Using data from the World Development Indicators, The Economist Intelligence Unit, and International Labour Organisation, among others sources, I’ve played this game in my research methods classes quite a bit. No methods textbook endorses such mindless empiricism, but students, from what I can tell, tend to appreciate the loose structure of the exercise. This is because the objective – familiarizing students with comparison, measurement, scaling, and so on – almost always shifts onto the “why?” questions, at which point everyone (ok, not everyone) tries to come up with his/her social scientific narrative on what makes this or that grouping “interesting,” “different,” or “special.”

Joel Kotkin, one of America’s premier demographers, and his nine collaborators have shown me how this game can be played at an infinitely more sophisticated level. Their argument – developed primarily in a collection of the Legatum Institute papers entitled “The New World Order”, but also in two shorter pieces penned by Kotkin and Shashi Parulekar at NewGeography.com and in City Journal – is that globalized economy by and large operates in and through three large “tribal groupings” or “spheres”: the Indosphere, the Sinosphere, and the Anglosphere [1]. As the authors note, their narrative can claim a formidable intellectual pedigree: “we have followed the great Arab historian Ibn Khaldun’s notion that ethnic and cultural ties are more important than geographic patterns or levels of economic development.”

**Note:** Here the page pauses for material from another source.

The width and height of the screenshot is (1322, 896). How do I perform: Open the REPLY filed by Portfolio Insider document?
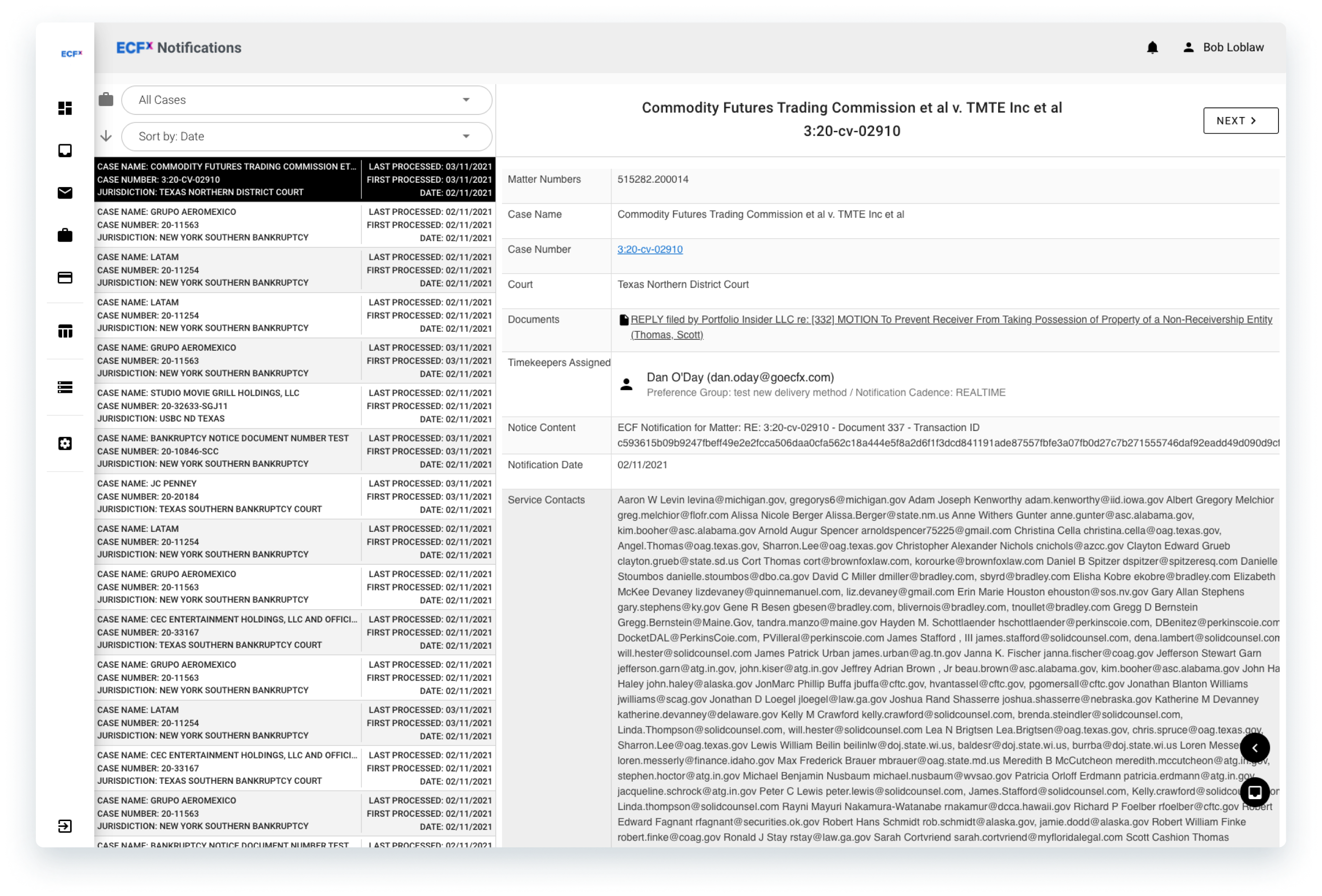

Kotkin et al offer no shortage of interesting and novel observations and analytical points, but one of the project’s key punchlines is in the title of the Anglosphere section in the New World Order: “We are not dead yet.” The project’s foil, in other words, is the current wave of American declinism:

The era of unipolar domination by the United States and its key allies — which dates from the fall of the Soviet Union — has come to an end. Yet despite this, the core Anglosphere remains by far the largest cohesive economic bloc in the world. Overall it accounts for more than 18 trillion dollars, one quarter of the world’s GDP, far more than any other cohesive global grouping.